[Image above] Credit: Nigel Howe; Flickr CC BY-NC 2.0


Over fifty years ago, NASA astronauts made history when they first stepped onto the moon.

Fast forward to today, and the landscape of space travel is changing drastically. Now instead of government-funded missions fueled by discovery and national pride, a crop of private companies are emerging with missions of returning to the moon—but this time, to exploit its resources with the hopes of planet-sized profits.

The United States passed the U.S. Commercial Space Launch Competitiveness Act in 2015, making it legal for companies to own and sell resources they extract from space, including the moon and asteroids. 

And a U.S. presidential memorandum signed into policy in 2017, Space Policy Directive 1, established that “the United States will lead the return of humans to the Moon for long-term exploration and utilization, followed by human missions to Mars and other destinations…”

A whole slate of startup companies now seem eager to make that directive a reality by raising millions of dollars in funding to support their space missions.

For example, a company called Moon Express raised more than $65 million from big-time investors to support its mission “to redefine possible by returning to the Moon and unlocking its mysteries and resources for the benefit of humanity.”

Those resources include water, helium, and rare earth elements—water to not only support life but also to generate rocket fuel from its constituent oxygen and hydrogen molecules; helium that could be used for nuclear fusion; and rare earths of all kinds for energy and tech applications.

Jeff Bezo’s company Blue Origin reportedly secured $13 million in funding to build lunar landers that can deliver 6.5 metric tons of payload to the moon’s surface “to save earth.” And Japanese company ispace now has more than $90 million to “begin the development of [a] lunar lander to establish a flexible and regular lunar transportation system, and lead the exploration and development of lunar surface through micro-robotic systems,” according to the company’s founder Takeshi Hakamada.

Plus, “Two startups called Planetary Resources and Deep Space Industries raised $50.3 and $3.5m for space mining before they were acquired by large companies (although they were focused more on asteroid mining than moon mining),” according to an article on The Hustle.

With all these investments to develop serious high-tech robotics and automation, the moon may actually be minable, and soon. NASA Administrator Jim Bridenstine says that mining rare earth elements (REE) from the moon is possible “this century,” according to a CNBC article.
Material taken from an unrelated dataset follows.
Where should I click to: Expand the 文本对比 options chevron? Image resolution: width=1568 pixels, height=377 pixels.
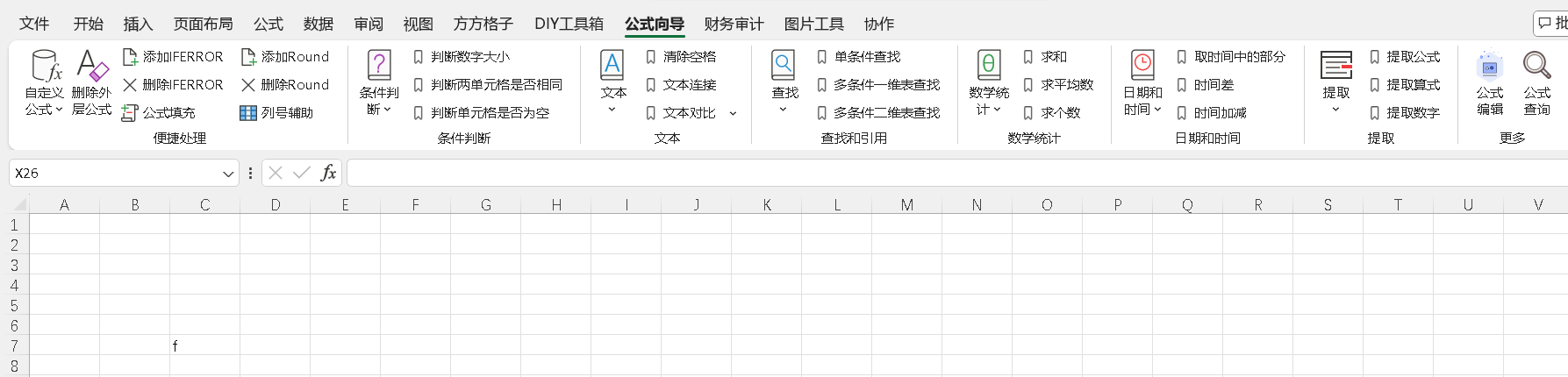pyautogui.click(x=733, y=113)
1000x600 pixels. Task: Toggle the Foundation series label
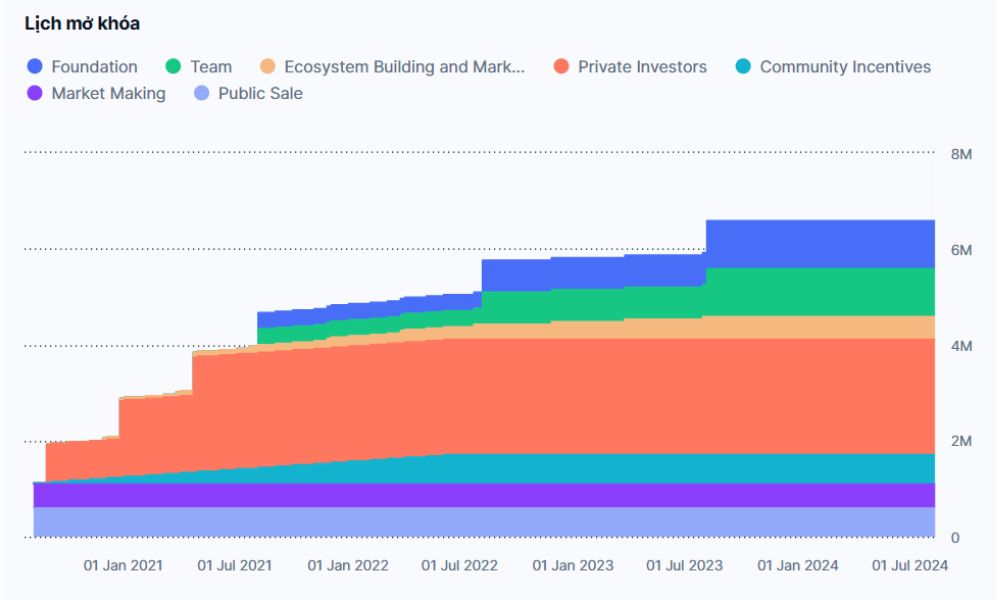(x=94, y=67)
Getting these metals from the moon in the decades ahead is becoming realistic because of “the investments that the space community is making,” Bridenstine says. He called out Jeff Bezos, Elon Musk, and Sir Richard Branson by name in this regard, praising the progress their funds made. Bezos, Musk, and Branson are the founders of space companies Blue Origin, SpaceX, and Virgin Galactic and Virgin Orbit, respectively.

“Billionaires are actually investing in space and exploration, and NASA can benefit in that,” Bridenstine says. “We have commercial partners that didn’t exist historically, so they can help offset the cost. They’re making their own investments, because they want customers that are not necessarily NASA.”

Yet despite all this activity and investment, the biggest question remains unanswered—is the moon even minable for REE?

“Yes, we know there are local concentrations of REE on the moon,” Carle Pieters, a leading planetary scientist at Brown University, says in a Solar System Exploration Research Virtual Institute article. “We also know from the returned samples that we have not sampled these REE concentrations directly, but can readily detect them along a mixing line with many of the samples we do have.”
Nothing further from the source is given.